_Consigne donnée:_ Poursuivez le texte sur l'exercice illégal de la profession d'avocat à la suite de sa dernière phrase.
**** Document ****
Dans son arrêt du 13 octobre 2015 la Cour de cassation adopte une position différente en retenant qu'une activité purement juridique peut constituer un exercice illégal de la profession d'avocat.

Pour être répréhensibles les consultations doivent avoir été données de manière habituelle (CA Paris, 26 juin 1996, n° 95/01546 N° Lexbase : A8293NW3). Une activité juridique occasionnelle n'est pas réservée aux seuls avocat.

A l'inverse, l'activité judiciaire n'a pas besoin d'être habituelle pour constituer un exercice illégal de la profession d'avocat (Cass. crim., 5 février 2013, n° 12 -81.155, FS-P+B N° Lexbase : A6410I7K et Cass. crim., 14 janvier 2015, n° 13-85.868, F-D N° Lexbase : A4631M9E).

Même dans les affaires où les parties peuvent se faire assister ou représenter par une personne de leur choix munie d'un pouvoir spécial, ces personnes ne peuvent exercer ces missions de manière habituelle sans commettre l'infraction d'exercice illégale de la profession d'avocat (CA Paris, 14 avril 1999, n° 98/05246 N° Lexbase : A8295NW7 et Cass. crim., 7 avril 1999, n° 98-80.073 N° Lexbase : A0980CPY).

La solution donnée par l'arrêt du 13 octobre 2015 ne peut qu'être approuvée.

L'article 72 de la loi du 31 décembre 1971 réprime ceux qui exercent une ou plusieurs des activités réservées au ministère des avocats.
**** Données brutes ****
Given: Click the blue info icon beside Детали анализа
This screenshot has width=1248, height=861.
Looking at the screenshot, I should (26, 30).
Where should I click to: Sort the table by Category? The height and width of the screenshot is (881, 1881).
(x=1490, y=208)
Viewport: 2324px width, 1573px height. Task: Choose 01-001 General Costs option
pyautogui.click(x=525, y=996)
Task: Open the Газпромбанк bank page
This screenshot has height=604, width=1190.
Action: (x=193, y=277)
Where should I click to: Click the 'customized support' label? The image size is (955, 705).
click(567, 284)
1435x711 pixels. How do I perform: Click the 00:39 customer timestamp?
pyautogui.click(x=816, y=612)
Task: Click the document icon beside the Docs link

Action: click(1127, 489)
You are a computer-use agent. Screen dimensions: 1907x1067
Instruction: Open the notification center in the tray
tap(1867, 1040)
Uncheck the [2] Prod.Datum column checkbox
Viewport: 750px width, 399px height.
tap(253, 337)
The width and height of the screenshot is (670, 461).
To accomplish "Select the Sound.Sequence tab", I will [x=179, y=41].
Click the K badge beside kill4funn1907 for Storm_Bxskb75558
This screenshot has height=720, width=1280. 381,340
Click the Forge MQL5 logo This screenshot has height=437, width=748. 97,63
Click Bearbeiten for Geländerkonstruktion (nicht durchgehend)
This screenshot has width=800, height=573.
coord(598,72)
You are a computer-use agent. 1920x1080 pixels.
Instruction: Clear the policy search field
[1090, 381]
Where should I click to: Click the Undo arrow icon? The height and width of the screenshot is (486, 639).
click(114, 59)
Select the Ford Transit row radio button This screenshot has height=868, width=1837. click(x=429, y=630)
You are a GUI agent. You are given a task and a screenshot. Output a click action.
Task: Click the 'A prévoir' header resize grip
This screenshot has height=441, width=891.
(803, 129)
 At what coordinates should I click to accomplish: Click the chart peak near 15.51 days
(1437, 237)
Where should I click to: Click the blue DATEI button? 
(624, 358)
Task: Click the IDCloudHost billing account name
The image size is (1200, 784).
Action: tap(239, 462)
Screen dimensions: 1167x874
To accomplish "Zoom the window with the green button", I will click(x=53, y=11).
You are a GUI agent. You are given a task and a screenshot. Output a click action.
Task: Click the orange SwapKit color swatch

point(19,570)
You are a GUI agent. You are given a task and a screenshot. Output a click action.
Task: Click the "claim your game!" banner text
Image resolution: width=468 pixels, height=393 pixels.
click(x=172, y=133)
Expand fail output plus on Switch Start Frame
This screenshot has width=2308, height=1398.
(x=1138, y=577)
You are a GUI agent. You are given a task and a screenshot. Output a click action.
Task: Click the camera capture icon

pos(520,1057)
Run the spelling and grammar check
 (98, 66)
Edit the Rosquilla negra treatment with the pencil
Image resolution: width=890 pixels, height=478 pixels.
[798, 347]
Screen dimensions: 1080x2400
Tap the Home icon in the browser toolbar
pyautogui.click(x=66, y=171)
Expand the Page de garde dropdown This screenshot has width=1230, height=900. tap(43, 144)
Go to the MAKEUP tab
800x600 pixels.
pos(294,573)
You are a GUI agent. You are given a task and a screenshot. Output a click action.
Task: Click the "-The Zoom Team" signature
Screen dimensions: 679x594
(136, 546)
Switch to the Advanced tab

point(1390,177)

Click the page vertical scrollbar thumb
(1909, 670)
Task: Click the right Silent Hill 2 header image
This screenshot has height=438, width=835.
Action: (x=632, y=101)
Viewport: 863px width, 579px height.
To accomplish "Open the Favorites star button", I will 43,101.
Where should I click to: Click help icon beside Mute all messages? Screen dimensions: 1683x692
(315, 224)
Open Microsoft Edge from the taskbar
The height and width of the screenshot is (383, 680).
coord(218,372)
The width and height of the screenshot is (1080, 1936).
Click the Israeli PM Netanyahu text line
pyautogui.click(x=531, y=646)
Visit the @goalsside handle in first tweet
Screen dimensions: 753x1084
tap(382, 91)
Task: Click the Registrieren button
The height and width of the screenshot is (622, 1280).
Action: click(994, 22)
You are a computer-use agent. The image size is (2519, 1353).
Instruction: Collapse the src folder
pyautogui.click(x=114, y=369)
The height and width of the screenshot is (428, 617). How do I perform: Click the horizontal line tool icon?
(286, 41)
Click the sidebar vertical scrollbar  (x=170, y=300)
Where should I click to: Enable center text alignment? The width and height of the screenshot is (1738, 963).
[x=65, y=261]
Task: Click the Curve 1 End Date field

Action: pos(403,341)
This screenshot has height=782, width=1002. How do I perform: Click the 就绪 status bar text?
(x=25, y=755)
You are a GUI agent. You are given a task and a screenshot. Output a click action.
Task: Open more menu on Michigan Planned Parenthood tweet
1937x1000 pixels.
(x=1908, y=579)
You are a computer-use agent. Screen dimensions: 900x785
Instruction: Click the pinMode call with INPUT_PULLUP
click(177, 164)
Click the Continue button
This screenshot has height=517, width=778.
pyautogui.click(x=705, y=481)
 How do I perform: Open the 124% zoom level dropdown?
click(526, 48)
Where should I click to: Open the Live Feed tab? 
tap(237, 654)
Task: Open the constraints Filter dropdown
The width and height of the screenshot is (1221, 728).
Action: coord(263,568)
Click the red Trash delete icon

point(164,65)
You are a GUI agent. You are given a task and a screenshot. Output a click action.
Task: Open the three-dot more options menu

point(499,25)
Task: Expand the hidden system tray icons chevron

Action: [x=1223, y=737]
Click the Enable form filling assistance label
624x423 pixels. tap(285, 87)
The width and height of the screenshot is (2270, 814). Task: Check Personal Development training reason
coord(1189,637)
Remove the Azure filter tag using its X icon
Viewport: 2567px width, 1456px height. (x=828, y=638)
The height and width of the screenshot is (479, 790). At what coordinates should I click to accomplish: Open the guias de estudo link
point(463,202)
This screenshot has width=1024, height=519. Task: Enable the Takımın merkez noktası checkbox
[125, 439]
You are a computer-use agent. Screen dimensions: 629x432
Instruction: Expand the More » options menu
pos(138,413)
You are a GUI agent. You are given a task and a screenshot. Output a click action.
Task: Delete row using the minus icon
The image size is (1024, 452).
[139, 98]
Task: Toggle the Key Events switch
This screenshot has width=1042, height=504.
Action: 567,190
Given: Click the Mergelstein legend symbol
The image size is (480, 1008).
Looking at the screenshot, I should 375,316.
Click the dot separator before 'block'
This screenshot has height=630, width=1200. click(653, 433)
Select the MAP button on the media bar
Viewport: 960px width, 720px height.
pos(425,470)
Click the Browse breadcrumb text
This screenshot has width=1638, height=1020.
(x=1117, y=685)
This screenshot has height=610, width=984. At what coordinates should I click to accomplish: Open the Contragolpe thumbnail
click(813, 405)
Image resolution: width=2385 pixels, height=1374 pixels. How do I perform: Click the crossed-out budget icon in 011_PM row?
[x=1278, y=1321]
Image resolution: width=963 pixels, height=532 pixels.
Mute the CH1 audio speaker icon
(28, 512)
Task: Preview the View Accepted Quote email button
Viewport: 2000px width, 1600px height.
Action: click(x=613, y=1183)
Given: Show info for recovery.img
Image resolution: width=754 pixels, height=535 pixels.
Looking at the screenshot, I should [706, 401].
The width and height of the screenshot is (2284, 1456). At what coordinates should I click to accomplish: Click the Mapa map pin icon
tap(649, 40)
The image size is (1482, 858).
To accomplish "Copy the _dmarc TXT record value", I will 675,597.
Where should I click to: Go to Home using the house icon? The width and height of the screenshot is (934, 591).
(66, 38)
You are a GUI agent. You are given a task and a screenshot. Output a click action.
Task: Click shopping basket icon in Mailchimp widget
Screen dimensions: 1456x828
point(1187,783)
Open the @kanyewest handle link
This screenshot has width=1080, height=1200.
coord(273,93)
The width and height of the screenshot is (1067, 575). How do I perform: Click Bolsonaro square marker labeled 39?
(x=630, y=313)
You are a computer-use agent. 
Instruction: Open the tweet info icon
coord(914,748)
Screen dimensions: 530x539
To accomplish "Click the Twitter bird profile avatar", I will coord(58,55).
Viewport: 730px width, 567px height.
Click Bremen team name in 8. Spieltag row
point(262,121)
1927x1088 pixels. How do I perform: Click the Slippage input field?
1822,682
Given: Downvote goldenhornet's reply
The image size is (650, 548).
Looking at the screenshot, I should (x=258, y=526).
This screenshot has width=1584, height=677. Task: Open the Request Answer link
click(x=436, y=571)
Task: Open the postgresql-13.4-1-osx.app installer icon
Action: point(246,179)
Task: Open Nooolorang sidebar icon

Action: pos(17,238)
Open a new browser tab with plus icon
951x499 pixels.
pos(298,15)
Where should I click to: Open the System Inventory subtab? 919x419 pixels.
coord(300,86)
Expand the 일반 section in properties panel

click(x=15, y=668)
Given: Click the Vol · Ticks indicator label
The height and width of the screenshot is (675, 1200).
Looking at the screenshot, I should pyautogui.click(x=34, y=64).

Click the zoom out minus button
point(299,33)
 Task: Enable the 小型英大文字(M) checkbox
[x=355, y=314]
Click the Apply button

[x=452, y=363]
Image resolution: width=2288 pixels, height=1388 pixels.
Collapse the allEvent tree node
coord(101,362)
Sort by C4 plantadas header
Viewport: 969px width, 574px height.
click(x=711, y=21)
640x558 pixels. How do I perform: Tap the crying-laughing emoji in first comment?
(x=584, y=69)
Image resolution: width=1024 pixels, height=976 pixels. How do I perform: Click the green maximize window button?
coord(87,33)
****
_Réponse:_
Or, l'article 54 de la loi du 31 décembre 1971 réserve en grande partie l'activité juridique aux avocats. Et les dispositions de l'article 54 sont d'ordre public (CA Douai, 21 janvier 2013, n° 12/01470 N° Lexbase : A5878I34).

Certes, les avocats n'ont pas le monopole de la consultation et de la rédaction des actes juridiques. Certains juristes visés par les articles 56 à 66 de la loi du 31 décembre 1971 peuvent avoir une activité juridique. Ce sont notamment les juristes d'entreprise qui travaillent pour leur entreprise, les personnes exerçant une activité professionnelle réglementée s'ils font du droit à titre accessoire, certains professionnels qualifiés et certaines associations reconnues d'utilité publique.

Mais en dehors des juristes visés par la loi, l'activité juridique rémunérée est réservée aux avocats. Cette restriction a été jugée parfaitement légale par la CJCE dès lors que quatre conditions sont remplies : l'absence de discrimination, les raisons impérieuses d'intérêt national, les restrictions permettent de réaliser l'objectif poursuivi et que la réglementation n'aille pas au-delà de ce qui est nécessaire (CJCE, 12 décembre 1996, aff. C-3/95 N° Lexbase : A9992AUM).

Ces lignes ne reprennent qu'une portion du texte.